Exercise brief: Can you convert the data into a numbered list, beginning at the line that contains "This screenshot has width=700, height=685." and stopping after the line that contains "Open options menu", with blank lines omitted and no other lines included?

Data in this exercise:
======
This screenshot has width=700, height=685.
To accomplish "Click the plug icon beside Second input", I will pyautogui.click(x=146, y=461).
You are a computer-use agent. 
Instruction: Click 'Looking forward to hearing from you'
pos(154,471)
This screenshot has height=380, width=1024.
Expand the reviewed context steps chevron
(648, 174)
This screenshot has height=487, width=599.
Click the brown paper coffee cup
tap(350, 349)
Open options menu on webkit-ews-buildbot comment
======
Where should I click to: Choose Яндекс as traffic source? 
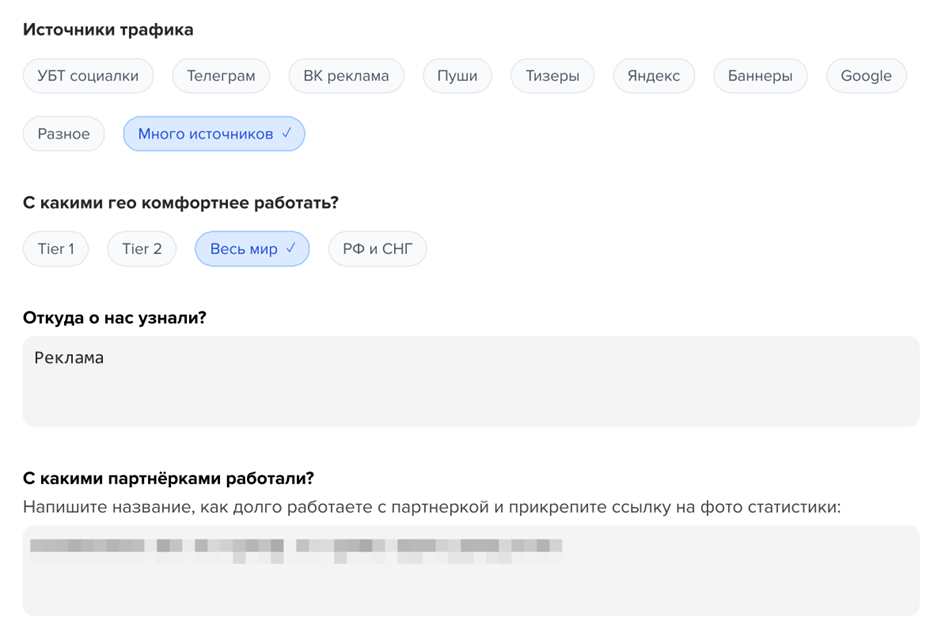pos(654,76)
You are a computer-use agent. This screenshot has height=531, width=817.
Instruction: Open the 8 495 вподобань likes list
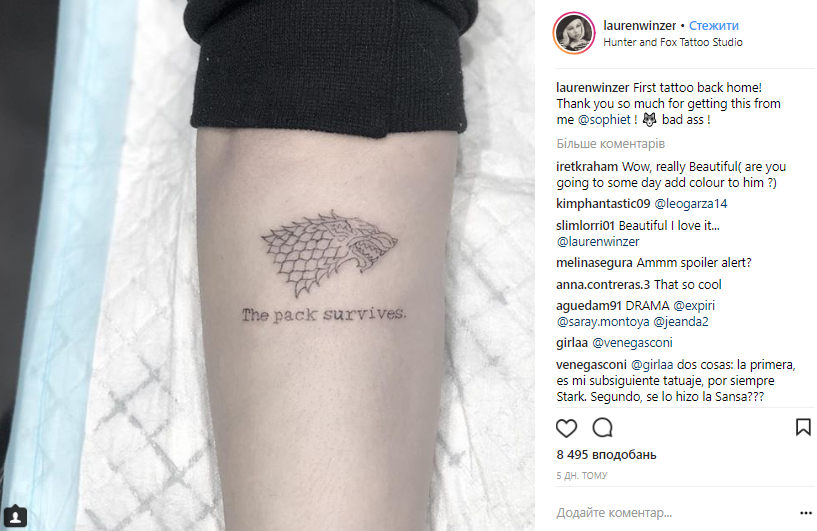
======
Answer below:
1. This screenshot has width=700, height=685.
2. To accomplish "Click the plug icon beside Second input", I will pyautogui.click(x=146, y=461).
3. You are a computer-use agent. 
4. Instruction: Click 'Looking forward to hearing from you'
5. pos(154,471)
6. This screenshot has height=380, width=1024.
7. Expand the reviewed context steps chevron
8. (648, 174)
9. This screenshot has height=487, width=599.
10. Click the brown paper coffee cup
11. tap(350, 349)
12. Open options menu on webkit-ews-buildbot comment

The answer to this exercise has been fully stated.